Immunoliposom nach einem der vorhergehenden Ansprüche, wobei das Antikörperfragment eine Fab'-Domäne ist.
Immunoliposom nach Anspruch 4, wobei die Fab'-Domäne eine humanisierte Fab'-Domäne eines monoklonalen Antikörpers ist.
Immunoliposom nach einem der vorhergehenden Ansprüche, wobei das vesikelbildende Lipid aus einem Phospholipid, einem Glykolipid, einem Sphingolipid und einem Sterin ausgewählt ist.

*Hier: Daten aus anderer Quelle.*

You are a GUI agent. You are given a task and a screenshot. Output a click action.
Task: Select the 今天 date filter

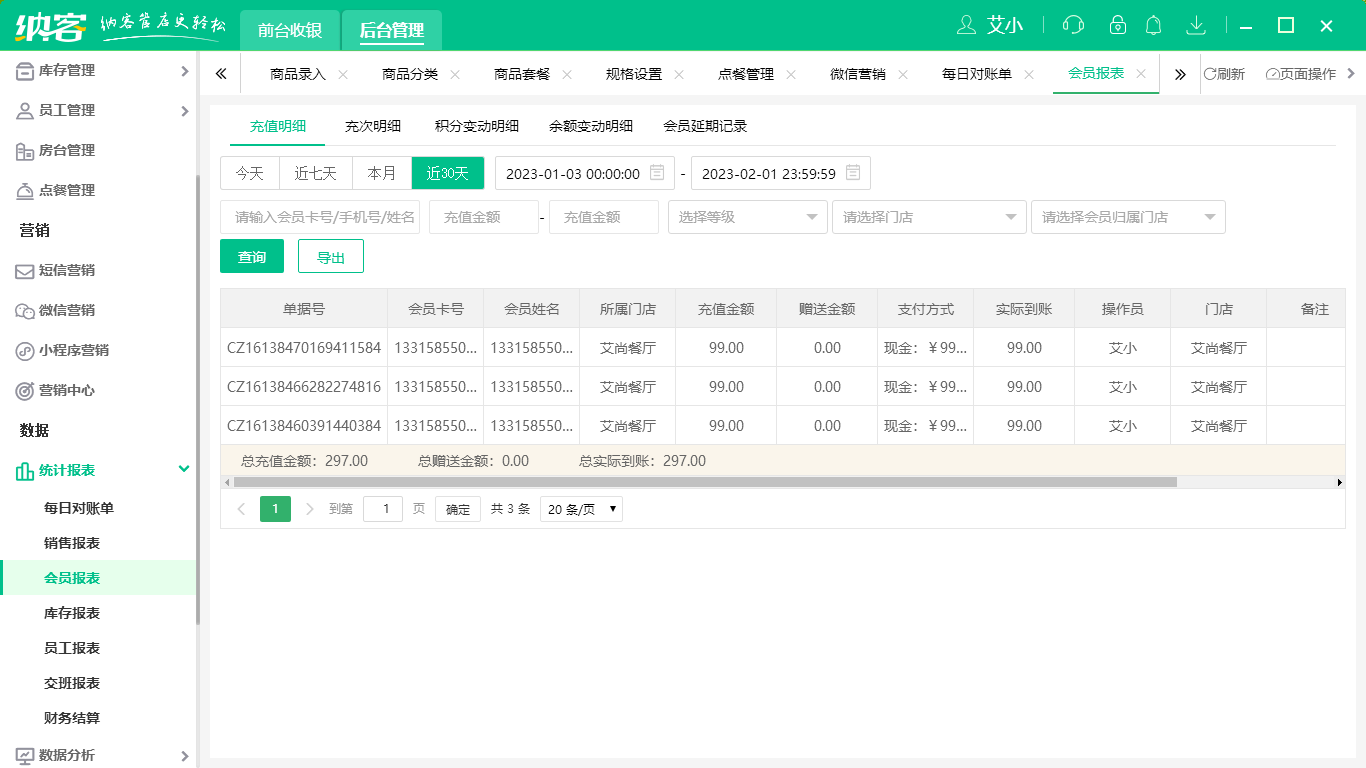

Immunoliposom nach einem der vorhergehenden Ansprüche, das ferner ein therapeutisches Agens umfasst.
Immunoliposom nach Anspruch 7, wobei das therapeutische Agens ausgewählt ist aus Daunomycin, Idarubicin, Mitoxantron, Mitomycin, Cisplatin und anderen Platin II-Analoga, Vincristin, Epirubicin, Alacinomycin, Methotrexat, Etoposid, Doxorubicin, Cytosin, Arabinosid, Fluorouracil und anderen fluorierten Pyrimidinen, Purinen, oder Nucleosiden, Bleomycin, Mitomycin, Plicamycin, Dactinomycin, Cyclophosphamid und Derivaten davon, Thiotepa, BCNU, Taxol, Taxoter und anderen Taxan-Derivaten und -Isolaten, Camptothecinen, Polypeptiden, einer Nukleinsäure, einer Nukleinsäure mit einer Phosphorothioat-Internukleotidverbindung, und einer Nukleinsäure mit einer Polyamid-Internukleotidverbindung.

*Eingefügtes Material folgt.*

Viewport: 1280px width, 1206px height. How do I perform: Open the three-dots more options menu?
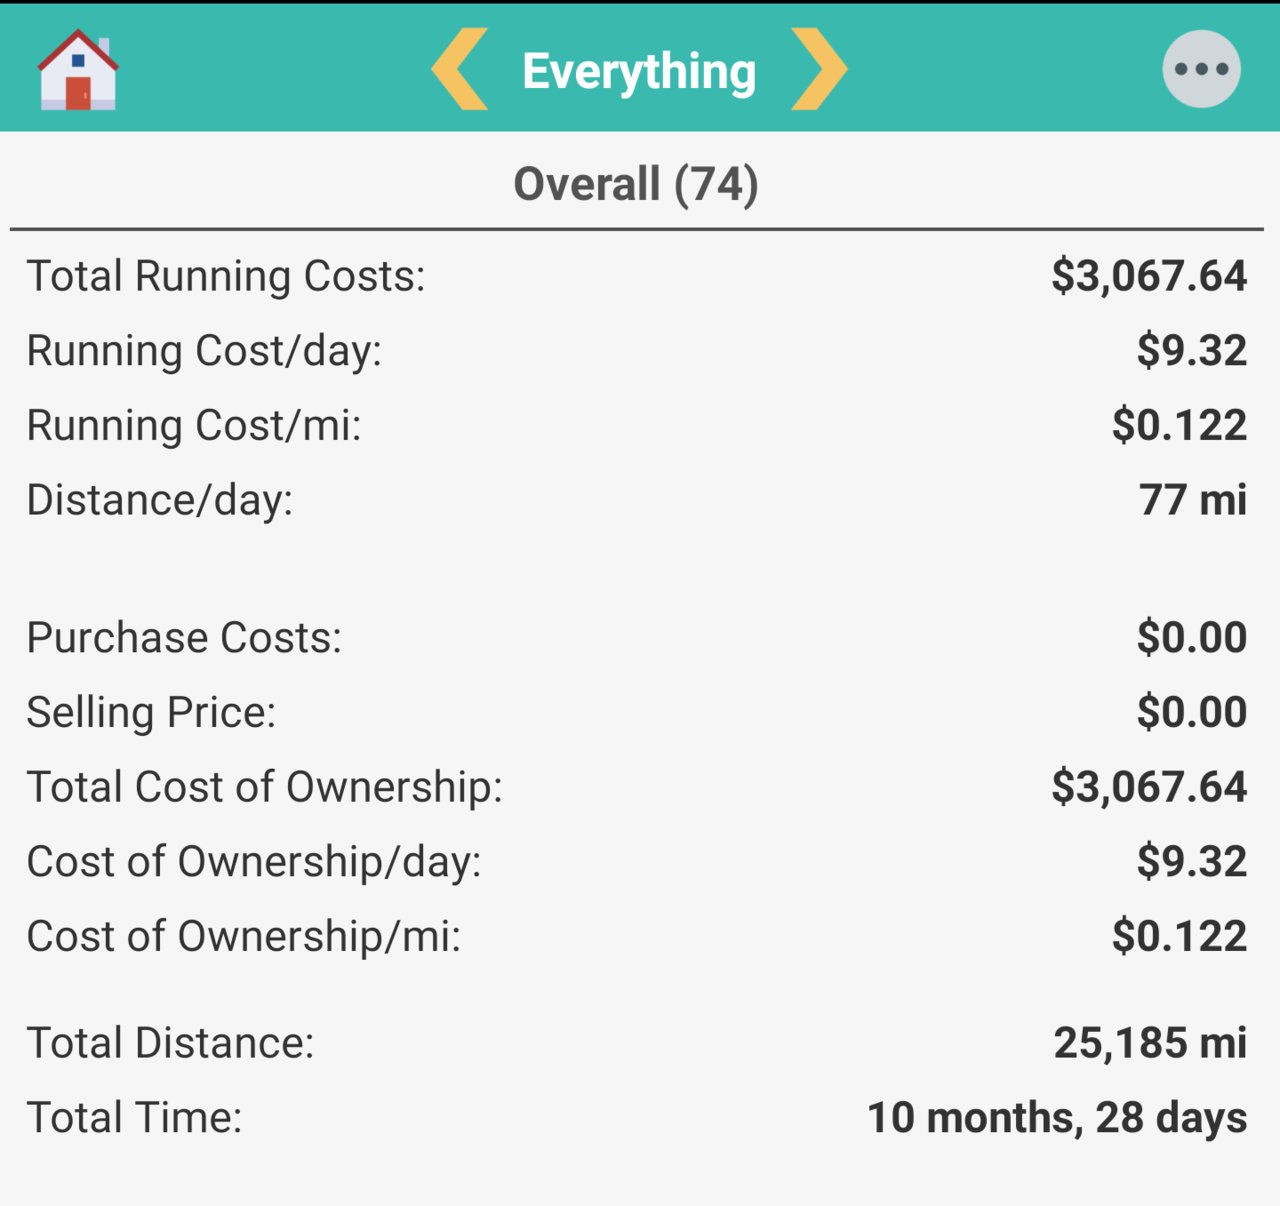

Immunoliposom nach einem der Ansprüche 2 bis 8, wobei das Antikörperfragment mit dem distalen Ende des PEG-derivatisierten Distearoylphosphatidylethanolamins (DSPE) verbunden ist.
Immunoliposom nach einem der vorhergehenden Ansprüche, wobei das hydrophile Polymer in einer Menge von bis zu 3,6 Mol-% der gesamten Lipide vorhanden ist.
Immunoliposom nach einem der Ansprüche 7 bis 10 zur Verwendung in einem Verfahren zum Internalisieren des therapeutischen Agens in die Zelle, welche den HER2-Rezeptor trägt, wobei das Verfahren das Kontaktieren der Zelle mit dem Immunoliposom umfasst, wobei das Kontaktieren zur Internalisierung des Agens in die Zelle führt.
Immunoliposom nach einem der vorhergehenden Ansprüche zur Verwendung in einem Verfahren zur Wachstumsinhibierung der Zelle, welche den HER2-Rezeptor trägt, durch Kontaktieren der Zelle mit dem Immunoliposom.
Verwendung des Immunoliposoms nach einem der Ansprüche 1 bis 10 zur Herstellung eines Arzneimittels zur Wachstumsinhibierung der Zelle, welche den HER2-Rezeptor trägt.
Pharmazeutische Zusammensetzung, umfassend das Immunoliposom nach einem der Ansprüche 1 bis 10 und einen pharmazeutisch verträglichen Träger.